## Activity:
Word for word, return the lines from the start of the entries below through the line that has "Given: Tap the platform.openai.com".

START Extracted entries

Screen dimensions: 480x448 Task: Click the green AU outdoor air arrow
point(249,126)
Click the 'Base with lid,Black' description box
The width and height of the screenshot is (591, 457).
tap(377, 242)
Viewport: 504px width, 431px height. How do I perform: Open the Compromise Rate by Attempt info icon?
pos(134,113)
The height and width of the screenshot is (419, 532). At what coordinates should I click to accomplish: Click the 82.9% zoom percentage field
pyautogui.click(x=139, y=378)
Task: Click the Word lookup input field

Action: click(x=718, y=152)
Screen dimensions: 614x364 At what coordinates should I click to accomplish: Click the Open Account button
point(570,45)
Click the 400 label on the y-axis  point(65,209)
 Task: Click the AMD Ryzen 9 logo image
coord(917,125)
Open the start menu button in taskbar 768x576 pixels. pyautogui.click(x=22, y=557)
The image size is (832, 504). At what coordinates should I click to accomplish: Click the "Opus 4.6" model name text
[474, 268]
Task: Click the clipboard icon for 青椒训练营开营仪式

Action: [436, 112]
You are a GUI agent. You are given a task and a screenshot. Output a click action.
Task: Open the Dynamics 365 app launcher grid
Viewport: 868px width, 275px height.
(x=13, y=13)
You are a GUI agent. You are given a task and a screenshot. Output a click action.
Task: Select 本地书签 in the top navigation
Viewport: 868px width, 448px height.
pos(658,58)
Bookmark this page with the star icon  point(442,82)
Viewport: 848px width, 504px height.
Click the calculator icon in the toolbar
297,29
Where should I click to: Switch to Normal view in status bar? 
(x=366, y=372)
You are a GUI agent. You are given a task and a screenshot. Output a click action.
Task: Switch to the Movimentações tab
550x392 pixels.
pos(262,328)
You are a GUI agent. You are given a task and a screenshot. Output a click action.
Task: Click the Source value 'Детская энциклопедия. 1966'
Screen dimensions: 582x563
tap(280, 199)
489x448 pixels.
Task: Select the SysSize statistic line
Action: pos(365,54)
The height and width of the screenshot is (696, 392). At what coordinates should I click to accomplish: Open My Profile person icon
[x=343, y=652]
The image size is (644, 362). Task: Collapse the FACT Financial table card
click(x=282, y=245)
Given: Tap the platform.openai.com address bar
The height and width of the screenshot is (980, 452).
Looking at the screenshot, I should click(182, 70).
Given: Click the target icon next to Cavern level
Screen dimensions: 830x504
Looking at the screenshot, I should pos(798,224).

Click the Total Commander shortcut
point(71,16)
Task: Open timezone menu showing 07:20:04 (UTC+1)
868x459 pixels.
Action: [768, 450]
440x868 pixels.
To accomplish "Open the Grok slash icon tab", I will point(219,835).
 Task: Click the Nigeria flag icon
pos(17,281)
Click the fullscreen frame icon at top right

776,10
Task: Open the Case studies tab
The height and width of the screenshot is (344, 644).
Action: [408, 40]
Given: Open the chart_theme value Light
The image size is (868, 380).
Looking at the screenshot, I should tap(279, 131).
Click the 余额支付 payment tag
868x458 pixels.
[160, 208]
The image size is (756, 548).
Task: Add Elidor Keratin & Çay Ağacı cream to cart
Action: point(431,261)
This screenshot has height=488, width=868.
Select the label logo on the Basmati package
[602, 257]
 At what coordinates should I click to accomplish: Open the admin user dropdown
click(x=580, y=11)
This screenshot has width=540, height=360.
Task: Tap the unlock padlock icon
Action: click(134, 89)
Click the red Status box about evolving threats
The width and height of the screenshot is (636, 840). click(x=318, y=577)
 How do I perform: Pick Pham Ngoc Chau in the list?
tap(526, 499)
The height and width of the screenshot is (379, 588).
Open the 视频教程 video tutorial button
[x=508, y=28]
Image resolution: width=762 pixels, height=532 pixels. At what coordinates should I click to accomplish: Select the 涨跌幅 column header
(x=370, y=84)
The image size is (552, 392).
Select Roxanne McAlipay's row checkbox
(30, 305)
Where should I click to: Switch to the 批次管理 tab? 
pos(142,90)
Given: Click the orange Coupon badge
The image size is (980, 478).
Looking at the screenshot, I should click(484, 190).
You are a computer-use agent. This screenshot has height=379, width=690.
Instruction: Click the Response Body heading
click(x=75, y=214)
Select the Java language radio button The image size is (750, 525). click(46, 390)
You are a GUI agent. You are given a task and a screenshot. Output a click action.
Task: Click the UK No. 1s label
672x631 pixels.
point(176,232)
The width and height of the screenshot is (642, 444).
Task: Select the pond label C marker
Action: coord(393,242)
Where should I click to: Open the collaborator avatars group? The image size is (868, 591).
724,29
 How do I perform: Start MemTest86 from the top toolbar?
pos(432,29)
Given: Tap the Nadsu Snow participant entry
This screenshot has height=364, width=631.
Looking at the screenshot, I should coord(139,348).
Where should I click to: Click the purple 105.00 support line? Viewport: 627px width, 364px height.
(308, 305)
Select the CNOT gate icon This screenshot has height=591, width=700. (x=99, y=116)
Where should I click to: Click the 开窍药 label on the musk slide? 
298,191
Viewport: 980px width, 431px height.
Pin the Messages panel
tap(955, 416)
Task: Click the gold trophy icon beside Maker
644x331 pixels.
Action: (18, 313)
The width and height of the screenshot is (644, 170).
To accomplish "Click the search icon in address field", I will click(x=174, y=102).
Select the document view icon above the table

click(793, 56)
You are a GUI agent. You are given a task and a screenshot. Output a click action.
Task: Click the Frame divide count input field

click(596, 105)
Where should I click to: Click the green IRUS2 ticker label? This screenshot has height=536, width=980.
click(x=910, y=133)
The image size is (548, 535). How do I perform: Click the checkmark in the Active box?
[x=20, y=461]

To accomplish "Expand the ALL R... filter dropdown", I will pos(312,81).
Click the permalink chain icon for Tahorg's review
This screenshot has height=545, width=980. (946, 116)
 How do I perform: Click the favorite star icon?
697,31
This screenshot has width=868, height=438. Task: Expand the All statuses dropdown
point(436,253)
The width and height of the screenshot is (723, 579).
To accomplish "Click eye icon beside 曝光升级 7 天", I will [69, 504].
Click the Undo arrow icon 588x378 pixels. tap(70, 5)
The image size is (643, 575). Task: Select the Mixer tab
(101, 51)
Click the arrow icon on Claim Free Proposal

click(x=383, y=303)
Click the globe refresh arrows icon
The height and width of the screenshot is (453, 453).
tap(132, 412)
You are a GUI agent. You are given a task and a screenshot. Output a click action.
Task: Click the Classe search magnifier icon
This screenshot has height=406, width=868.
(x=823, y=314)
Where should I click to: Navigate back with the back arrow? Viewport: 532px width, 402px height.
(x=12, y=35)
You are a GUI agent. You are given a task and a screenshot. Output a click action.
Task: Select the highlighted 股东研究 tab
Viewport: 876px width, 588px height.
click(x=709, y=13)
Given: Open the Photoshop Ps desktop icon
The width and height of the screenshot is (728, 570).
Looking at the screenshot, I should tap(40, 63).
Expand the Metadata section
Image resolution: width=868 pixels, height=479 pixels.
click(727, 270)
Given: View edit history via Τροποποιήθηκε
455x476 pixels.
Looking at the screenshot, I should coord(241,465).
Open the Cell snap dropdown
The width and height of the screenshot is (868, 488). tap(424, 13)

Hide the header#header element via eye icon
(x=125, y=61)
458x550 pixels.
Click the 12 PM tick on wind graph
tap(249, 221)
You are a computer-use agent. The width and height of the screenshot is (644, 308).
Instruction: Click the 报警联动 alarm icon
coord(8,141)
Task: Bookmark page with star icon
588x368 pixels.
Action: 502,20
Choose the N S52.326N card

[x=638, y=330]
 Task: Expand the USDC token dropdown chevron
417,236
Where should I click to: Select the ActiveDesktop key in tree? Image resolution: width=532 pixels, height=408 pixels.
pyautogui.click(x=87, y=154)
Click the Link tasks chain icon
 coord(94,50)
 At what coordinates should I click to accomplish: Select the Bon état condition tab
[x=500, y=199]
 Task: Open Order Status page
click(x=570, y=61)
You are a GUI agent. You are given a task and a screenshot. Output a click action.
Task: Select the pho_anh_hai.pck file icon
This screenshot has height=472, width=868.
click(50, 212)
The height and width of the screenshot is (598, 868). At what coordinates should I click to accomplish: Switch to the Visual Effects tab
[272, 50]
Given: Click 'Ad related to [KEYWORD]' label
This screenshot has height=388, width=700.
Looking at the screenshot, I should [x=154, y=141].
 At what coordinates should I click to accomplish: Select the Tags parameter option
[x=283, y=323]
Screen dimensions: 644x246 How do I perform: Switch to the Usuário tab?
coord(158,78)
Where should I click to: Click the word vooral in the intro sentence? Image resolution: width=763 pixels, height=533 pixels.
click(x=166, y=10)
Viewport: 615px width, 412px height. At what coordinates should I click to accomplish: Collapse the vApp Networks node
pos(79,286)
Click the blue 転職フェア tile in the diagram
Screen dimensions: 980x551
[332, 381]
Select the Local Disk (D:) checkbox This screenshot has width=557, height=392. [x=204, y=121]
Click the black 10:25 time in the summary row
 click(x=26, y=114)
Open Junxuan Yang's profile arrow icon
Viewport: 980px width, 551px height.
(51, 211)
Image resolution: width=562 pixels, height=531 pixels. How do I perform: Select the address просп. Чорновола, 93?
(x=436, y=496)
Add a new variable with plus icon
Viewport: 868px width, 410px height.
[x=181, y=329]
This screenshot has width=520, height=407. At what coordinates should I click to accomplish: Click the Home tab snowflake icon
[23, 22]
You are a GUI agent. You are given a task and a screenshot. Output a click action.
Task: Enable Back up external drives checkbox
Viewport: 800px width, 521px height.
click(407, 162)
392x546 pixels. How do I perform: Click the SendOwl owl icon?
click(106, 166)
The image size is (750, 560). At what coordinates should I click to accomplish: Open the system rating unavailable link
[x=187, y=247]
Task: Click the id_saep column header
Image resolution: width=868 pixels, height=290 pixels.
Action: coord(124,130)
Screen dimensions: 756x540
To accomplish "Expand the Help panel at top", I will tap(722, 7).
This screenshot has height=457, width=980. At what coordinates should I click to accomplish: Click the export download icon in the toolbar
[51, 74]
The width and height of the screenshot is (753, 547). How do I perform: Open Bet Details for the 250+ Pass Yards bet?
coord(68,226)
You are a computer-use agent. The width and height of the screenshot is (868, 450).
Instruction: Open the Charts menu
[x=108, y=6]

END Extracted entries

## Response area:
Screen dimensions: 480x448 Task: Click the green AU outdoor air arrow
point(249,126)
Click the 'Base with lid,Black' description box
The width and height of the screenshot is (591, 457).
tap(377, 242)
Viewport: 504px width, 431px height. How do I perform: Open the Compromise Rate by Attempt info icon?
pos(134,113)
The height and width of the screenshot is (419, 532). At what coordinates should I click to accomplish: Click the 82.9% zoom percentage field
pyautogui.click(x=139, y=378)
Task: Click the Word lookup input field

Action: click(x=718, y=152)
Screen dimensions: 614x364 At what coordinates should I click to accomplish: Click the Open Account button
point(570,45)
Click the 400 label on the y-axis  point(65,209)
 Task: Click the AMD Ryzen 9 logo image
coord(917,125)
Open the start menu button in taskbar 768x576 pixels. pyautogui.click(x=22, y=557)
The image size is (832, 504). At what coordinates should I click to accomplish: Click the "Opus 4.6" model name text
[474, 268]
Task: Click the clipboard icon for 青椒训练营开营仪式

Action: [436, 112]
You are a GUI agent. You are given a task and a screenshot. Output a click action.
Task: Open the Dynamics 365 app launcher grid
Viewport: 868px width, 275px height.
(x=13, y=13)
You are a GUI agent. You are given a task and a screenshot. Output a click action.
Task: Select 本地书签 in the top navigation
Viewport: 868px width, 448px height.
pos(658,58)
Bookmark this page with the star icon  point(442,82)
Viewport: 848px width, 504px height.
Click the calculator icon in the toolbar
297,29
Where should I click to: Switch to Normal view in status bar? 
(x=366, y=372)
You are a GUI agent. You are given a task and a screenshot. Output a click action.
Task: Switch to the Movimentações tab
550x392 pixels.
pos(262,328)
You are a GUI agent. You are given a task and a screenshot. Output a click action.
Task: Click the Source value 'Детская энциклопедия. 1966'
Screen dimensions: 582x563
tap(280, 199)
489x448 pixels.
Task: Select the SysSize statistic line
Action: pos(365,54)
The height and width of the screenshot is (696, 392). At what coordinates should I click to accomplish: Open My Profile person icon
[x=343, y=652]
The image size is (644, 362). Task: Collapse the FACT Financial table card
click(x=282, y=245)
Given: Tap the platform.openai.com address bar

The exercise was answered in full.